At the Effective Time, pursuant to the Merger Agreement, each outstanding option, to the extent unvested, was accelerated and became fully vested and exercisable. Each outstanding and unexercised vested option (after giving effect to the acceleration treatment set forth in the preceding sentence) at the Effective Time was cancelled and automatically converted into the right to receive cash, without interest, in an amount equal to the product of (i) the total number of Shares subject to such option as of immediately prior to the Effective Time multiplied by (ii) the excess of (x) $60.00 per Share over (y) the exercise price payable per Share under such option, which amount will be subject to any withholding taxes.
At the Effective Time, pursuant to the Merger Agreement, each restricted stock unit award ("RSU") outstanding as of immediately prior to the Effective Time, whether vested or unvested, was cancelled and converted solely into the right to receive an amount in cash, without interest, equal to the product of (i) the total number of Shares issuable in settlement of such RSU immediately prior to the Effective Time, multiplied by (ii) $60.00 per Share, in cash, without interest, subject to any applicable withholding of taxes.
At the Effective Time, pursuant to the Merger Agreement, each RSU granted on 10/25/2024 to certain of the Issuer's employees, including executive officers (the "Retention RSUs"), whether vested or unvested, became the right to receive an amount in cash, without interest, equal to the product of (i) the total number of Shares issuable in settlement of such Retention RSU immediately prior to the Effective Time, multiplied by (ii) the Merger Consideration, subject to any applicable withholding of taxes, payable in accordance with, and subject to satisfaction of, the remaining vesting schedule of the Retention RSUs as in effect immediately prior to the Effective Time.

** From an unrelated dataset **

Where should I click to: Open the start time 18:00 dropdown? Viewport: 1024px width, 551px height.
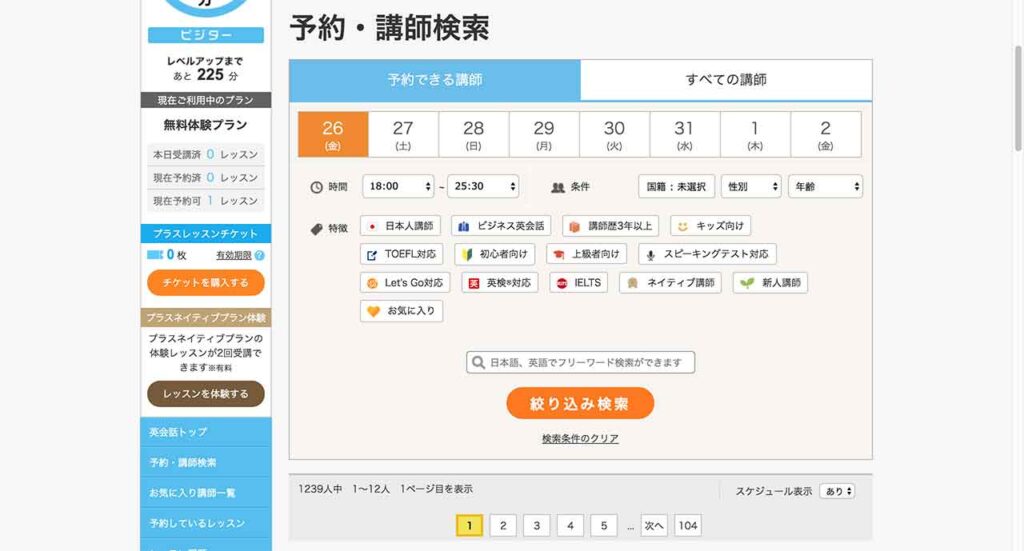coord(398,186)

The vesting of the Retention RSUs was not accelerated prior to the Effective Time. The Merger Consideration paid in respect of the Retention RSUs is subject to vesting (and payment upon such vesting) upon the earliest to occur of 10/25/2025 (subject to the employee's Continuous Service (as defined in the 2021 Equity Incentive Plan) through such date), or the date the executive officer incurs an "involuntary termination" (as defined in such officer's respective employment agreement with the Issuer).
The foregoing descriptions in the footnotes to this Form 4 are qualified in their entirety by reference to the terms of the Merger Agreement. In the event of any conflict between the descriptions above and the terms set forth in the Merger Agreement, the terms set forth in the Merger Agreement shall control.